The gospel reading [John 15.9-17] is a little different in its emphasis, we might say complementary. Jesus tells his disciples that they must love one another. Then he says: ‘You did not choose me but I chose you. And I appointed you to go and bear fruit, fruit that will last, so that the Father will give you whatever you ask him in my name.’ Now this reading comes from a scene that we only find in John’s Gospel, where Jesus speaks with his disciples on the night before he dies. We sometimes call this the Farewell Discourse, and some of you will know that one of my hobby-horses is that I believe we make a mistake whenever we picture this scene as a long sad goodbye, as I fear we are sometimes in the habit of doing. Instead it speaks to me more strongly as Jesus giving his disciples a positive, inspiring programme for their future work in God’s mission. So, like the passage from Ephesians, it is saying how they must be filled with Christ-given joy and love. And the purpose of that is not for themselves, but for the good of the world to which they will go in Christ’s name.

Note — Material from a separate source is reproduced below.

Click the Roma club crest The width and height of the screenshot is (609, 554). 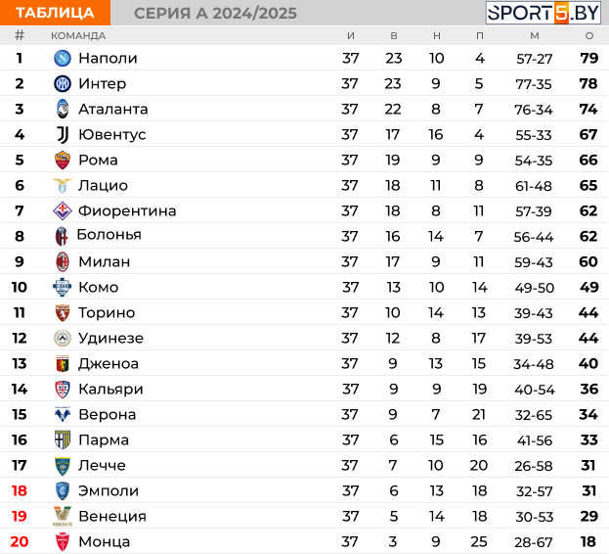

Around this Gospel passage there are verses where Jesus speaks about the source of the strength that they will have, the Holy Spirit, and he uses the word for an advocate, one literally called alongside, in Greek parakletos. ‘I will ask the Father, and he will give you another Paraclete, to be with you for ever; the Paraclete, the Holy Spirit, whom the Father will send in my name, will teach you everything, and remind you of all that I have said to you; When the Paraclete comes, whom I will send to you from the Father, the Spirit of truth who comes from the Father, he will testify on my behalf; it is to your advantage that I go away, for if I do not go away, the Paraclete will not come to you; but if I go, I will send him to you.’

Whatever might have prompted the choice of the name of the Holy Paraclete for the order in 1915, I would want to suggest that there is renewed significance that we can draw from it in 2015, as each part of the global church family must seek God’s guidance for working in a changing world. The name Paraclete is linked with the idea of the Spirit who brings Christ’s truth to his people, the Spirit who is with Christ’s disciples engaged in his mission. Paraclete is a name to be treasured by those who want the Spirit to be with them as they go where God sends them: by those who trust Christ’s promises as they move into the future that God has in store.

So our Bible readings today set out a vision of people who are formed in Christ, full of God’s gifts, chosen, appointed, sent with the assurance that the fruit of their work will be long-lasting. That has been the story of OHP so far and we pray confidently that that will be its future. We pray that new candidates may come forward to explore whether God is calling them to the religious life. We pray for Sister Carole, taking the mantle of Prioress. Sisters, please continue to be a sign for the wider church and the world of the transforming power, ever new, of God the Holy Paraclete; a living icon showing that what Mother Margaret started is still an inspiring and empowering force in the future mission of Christ’s church. Please pray for us, as we surely will for you."